*What the task asks:*
Every entry below should be printed again exactly as it reads.
[Opening Input records section]
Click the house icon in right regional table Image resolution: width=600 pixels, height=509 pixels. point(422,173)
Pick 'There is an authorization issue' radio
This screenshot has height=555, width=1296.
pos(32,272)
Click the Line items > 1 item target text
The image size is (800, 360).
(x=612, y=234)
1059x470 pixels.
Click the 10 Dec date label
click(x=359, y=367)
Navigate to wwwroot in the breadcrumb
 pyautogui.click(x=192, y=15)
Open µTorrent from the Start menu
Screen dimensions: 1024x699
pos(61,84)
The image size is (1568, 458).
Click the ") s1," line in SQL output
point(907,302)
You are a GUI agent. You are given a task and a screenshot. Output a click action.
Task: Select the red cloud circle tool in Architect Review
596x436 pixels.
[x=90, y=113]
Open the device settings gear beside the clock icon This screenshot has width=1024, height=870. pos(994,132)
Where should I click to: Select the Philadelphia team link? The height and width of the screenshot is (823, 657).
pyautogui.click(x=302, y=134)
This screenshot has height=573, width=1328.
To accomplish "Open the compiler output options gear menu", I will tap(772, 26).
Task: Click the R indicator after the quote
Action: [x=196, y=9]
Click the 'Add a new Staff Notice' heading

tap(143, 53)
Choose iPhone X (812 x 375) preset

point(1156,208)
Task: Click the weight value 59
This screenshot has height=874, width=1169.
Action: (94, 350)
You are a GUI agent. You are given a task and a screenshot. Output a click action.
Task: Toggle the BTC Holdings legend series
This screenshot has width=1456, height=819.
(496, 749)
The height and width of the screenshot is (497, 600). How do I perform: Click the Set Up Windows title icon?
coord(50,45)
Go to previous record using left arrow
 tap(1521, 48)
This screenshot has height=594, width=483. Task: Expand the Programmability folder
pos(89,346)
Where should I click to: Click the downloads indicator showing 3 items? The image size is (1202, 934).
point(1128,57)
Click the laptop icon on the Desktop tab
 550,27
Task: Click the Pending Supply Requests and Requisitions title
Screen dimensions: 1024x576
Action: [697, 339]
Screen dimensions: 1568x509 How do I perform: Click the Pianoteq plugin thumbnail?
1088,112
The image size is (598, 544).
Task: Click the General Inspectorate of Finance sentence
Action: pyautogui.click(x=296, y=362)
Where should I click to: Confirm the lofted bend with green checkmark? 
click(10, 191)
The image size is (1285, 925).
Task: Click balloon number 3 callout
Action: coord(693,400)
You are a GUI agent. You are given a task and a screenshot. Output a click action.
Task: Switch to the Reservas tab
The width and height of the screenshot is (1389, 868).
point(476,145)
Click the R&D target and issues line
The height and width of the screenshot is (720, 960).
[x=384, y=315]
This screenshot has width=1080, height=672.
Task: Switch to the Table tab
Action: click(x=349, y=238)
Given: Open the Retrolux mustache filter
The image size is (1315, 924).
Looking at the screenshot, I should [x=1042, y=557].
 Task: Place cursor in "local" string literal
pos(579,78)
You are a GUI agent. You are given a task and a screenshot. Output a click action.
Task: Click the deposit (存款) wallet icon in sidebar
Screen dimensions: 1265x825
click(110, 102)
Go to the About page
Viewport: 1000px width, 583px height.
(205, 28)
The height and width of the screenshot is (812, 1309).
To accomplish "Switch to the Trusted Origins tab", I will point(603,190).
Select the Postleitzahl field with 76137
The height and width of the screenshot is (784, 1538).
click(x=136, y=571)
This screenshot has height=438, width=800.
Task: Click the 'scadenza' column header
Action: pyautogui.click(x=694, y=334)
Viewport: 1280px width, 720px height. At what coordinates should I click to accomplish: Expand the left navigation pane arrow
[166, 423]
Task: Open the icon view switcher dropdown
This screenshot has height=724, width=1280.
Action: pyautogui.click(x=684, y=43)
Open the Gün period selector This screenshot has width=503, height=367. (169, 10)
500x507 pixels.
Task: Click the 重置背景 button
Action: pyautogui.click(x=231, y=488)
[Closing Input records section]
*Response to the task:*
Click the house icon in right regional table Image resolution: width=600 pixels, height=509 pixels. point(422,173)
Pick 'There is an authorization issue' radio
This screenshot has height=555, width=1296.
pos(32,272)
Click the Line items > 1 item target text
The image size is (800, 360).
(x=612, y=234)
1059x470 pixels.
Click the 10 Dec date label
click(x=359, y=367)
Navigate to wwwroot in the breadcrumb
 pyautogui.click(x=192, y=15)
Open µTorrent from the Start menu
Screen dimensions: 1024x699
pos(61,84)
The image size is (1568, 458).
Click the ") s1," line in SQL output
point(907,302)
You are a GUI agent. You are given a task and a screenshot. Output a click action.
Task: Select the red cloud circle tool in Architect Review
596x436 pixels.
[x=90, y=113]
Open the device settings gear beside the clock icon This screenshot has width=1024, height=870. pos(994,132)
Where should I click to: Select the Philadelphia team link? The height and width of the screenshot is (823, 657).
pyautogui.click(x=302, y=134)
This screenshot has height=573, width=1328.
To accomplish "Open the compiler output options gear menu", I will tap(772, 26).
Task: Click the R indicator after the quote
Action: [x=196, y=9]
Click the 'Add a new Staff Notice' heading

tap(143, 53)
Choose iPhone X (812 x 375) preset

point(1156,208)
Task: Click the weight value 59
This screenshot has height=874, width=1169.
Action: (94, 350)
You are a GUI agent. You are given a task and a screenshot. Output a click action.
Task: Toggle the BTC Holdings legend series
This screenshot has width=1456, height=819.
(496, 749)
The height and width of the screenshot is (497, 600). How do I perform: Click the Set Up Windows title icon?
coord(50,45)
Go to previous record using left arrow
 tap(1521, 48)
This screenshot has height=594, width=483. Task: Expand the Programmability folder
pos(89,346)
Where should I click to: Click the downloads indicator showing 3 items? The image size is (1202, 934).
point(1128,57)
Click the laptop icon on the Desktop tab
 550,27
Task: Click the Pending Supply Requests and Requisitions title
Screen dimensions: 1024x576
Action: [697, 339]
Screen dimensions: 1568x509 How do I perform: Click the Pianoteq plugin thumbnail?
1088,112
The image size is (598, 544).
Task: Click the General Inspectorate of Finance sentence
Action: pyautogui.click(x=296, y=362)
Where should I click to: Confirm the lofted bend with green checkmark? 
click(10, 191)
The image size is (1285, 925).
Task: Click balloon number 3 callout
Action: coord(693,400)
You are a GUI agent. You are given a task and a screenshot. Output a click action.
Task: Switch to the Reservas tab
The width and height of the screenshot is (1389, 868).
point(476,145)
Click the R&D target and issues line
The height and width of the screenshot is (720, 960).
[x=384, y=315]
This screenshot has width=1080, height=672.
Task: Switch to the Table tab
Action: click(x=349, y=238)
Given: Open the Retrolux mustache filter
The image size is (1315, 924).
Looking at the screenshot, I should [x=1042, y=557].
 Task: Place cursor in "local" string literal
pos(579,78)
You are a GUI agent. You are given a task and a screenshot. Output a click action.
Task: Click the deposit (存款) wallet icon in sidebar
Screen dimensions: 1265x825
click(110, 102)
Go to the About page
Viewport: 1000px width, 583px height.
(205, 28)
The height and width of the screenshot is (812, 1309).
To accomplish "Switch to the Trusted Origins tab", I will point(603,190).
Select the Postleitzahl field with 76137
The height and width of the screenshot is (784, 1538).
click(x=136, y=571)
This screenshot has height=438, width=800.
Task: Click the 'scadenza' column header
Action: pyautogui.click(x=694, y=334)
Viewport: 1280px width, 720px height. At what coordinates should I click to accomplish: Expand the left navigation pane arrow
[166, 423]
Task: Open the icon view switcher dropdown
This screenshot has height=724, width=1280.
Action: pyautogui.click(x=684, y=43)
Open the Gün period selector This screenshot has width=503, height=367. (169, 10)
500x507 pixels.
Task: Click the 重置背景 button
Action: pyautogui.click(x=231, y=488)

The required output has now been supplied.